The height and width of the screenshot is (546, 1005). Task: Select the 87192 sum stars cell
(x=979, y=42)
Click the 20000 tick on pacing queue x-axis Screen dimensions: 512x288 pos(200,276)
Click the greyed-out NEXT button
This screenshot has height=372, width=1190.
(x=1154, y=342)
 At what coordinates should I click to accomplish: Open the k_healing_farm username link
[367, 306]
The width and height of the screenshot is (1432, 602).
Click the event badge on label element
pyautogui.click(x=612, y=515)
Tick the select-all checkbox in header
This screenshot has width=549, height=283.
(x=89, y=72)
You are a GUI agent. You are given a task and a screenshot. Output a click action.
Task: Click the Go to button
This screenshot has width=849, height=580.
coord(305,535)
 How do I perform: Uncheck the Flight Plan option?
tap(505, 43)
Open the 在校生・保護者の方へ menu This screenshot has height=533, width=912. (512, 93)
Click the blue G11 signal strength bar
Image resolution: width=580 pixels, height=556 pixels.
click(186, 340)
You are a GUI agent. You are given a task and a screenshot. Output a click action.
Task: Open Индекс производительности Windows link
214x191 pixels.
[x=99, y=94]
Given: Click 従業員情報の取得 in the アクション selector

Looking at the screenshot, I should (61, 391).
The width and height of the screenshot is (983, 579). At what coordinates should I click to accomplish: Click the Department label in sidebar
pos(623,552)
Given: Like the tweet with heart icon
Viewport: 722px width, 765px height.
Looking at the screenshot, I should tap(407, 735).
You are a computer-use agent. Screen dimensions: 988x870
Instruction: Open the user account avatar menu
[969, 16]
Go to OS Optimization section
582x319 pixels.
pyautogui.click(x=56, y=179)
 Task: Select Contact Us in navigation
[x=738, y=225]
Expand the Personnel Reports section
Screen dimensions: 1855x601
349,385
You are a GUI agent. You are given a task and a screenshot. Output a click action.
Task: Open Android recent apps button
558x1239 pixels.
__________
(Exercise instructions)
Copy out the entries. Change nothing.

(Result)
The height and width of the screenshot is (546, 1005). Task: Select the 87192 sum stars cell
(x=979, y=42)
Click the 20000 tick on pacing queue x-axis Screen dimensions: 512x288 pos(200,276)
Click the greyed-out NEXT button
This screenshot has height=372, width=1190.
(x=1154, y=342)
 At what coordinates should I click to accomplish: Open the k_healing_farm username link
[367, 306]
The width and height of the screenshot is (1432, 602).
Click the event badge on label element
pyautogui.click(x=612, y=515)
Tick the select-all checkbox in header
This screenshot has width=549, height=283.
(x=89, y=72)
You are a GUI agent. You are given a task and a screenshot. Output a click action.
Task: Click the Go to button
This screenshot has width=849, height=580.
coord(305,535)
 How do I perform: Uncheck the Flight Plan option?
tap(505, 43)
Open the 在校生・保護者の方へ menu This screenshot has height=533, width=912. (512, 93)
Click the blue G11 signal strength bar
Image resolution: width=580 pixels, height=556 pixels.
click(186, 340)
You are a GUI agent. You are given a task and a screenshot. Output a click action.
Task: Open Индекс производительности Windows link
214x191 pixels.
[x=99, y=94]
Given: Click 従業員情報の取得 in the アクション selector

Looking at the screenshot, I should (61, 391).
The width and height of the screenshot is (983, 579). At what coordinates should I click to accomplish: Click the Department label in sidebar
pos(623,552)
Given: Like the tweet with heart icon
Viewport: 722px width, 765px height.
Looking at the screenshot, I should tap(407, 735).
You are a computer-use agent. Screen dimensions: 988x870
Instruction: Open the user account avatar menu
[969, 16]
Go to OS Optimization section
582x319 pixels.
pyautogui.click(x=56, y=179)
 Task: Select Contact Us in navigation
[x=738, y=225]
Expand the Personnel Reports section
Screen dimensions: 1855x601
349,385
You are a GUI agent. You are given a task and a screenshot. Output a click action.
Task: Open Android recent apps button
558x1239 pixels.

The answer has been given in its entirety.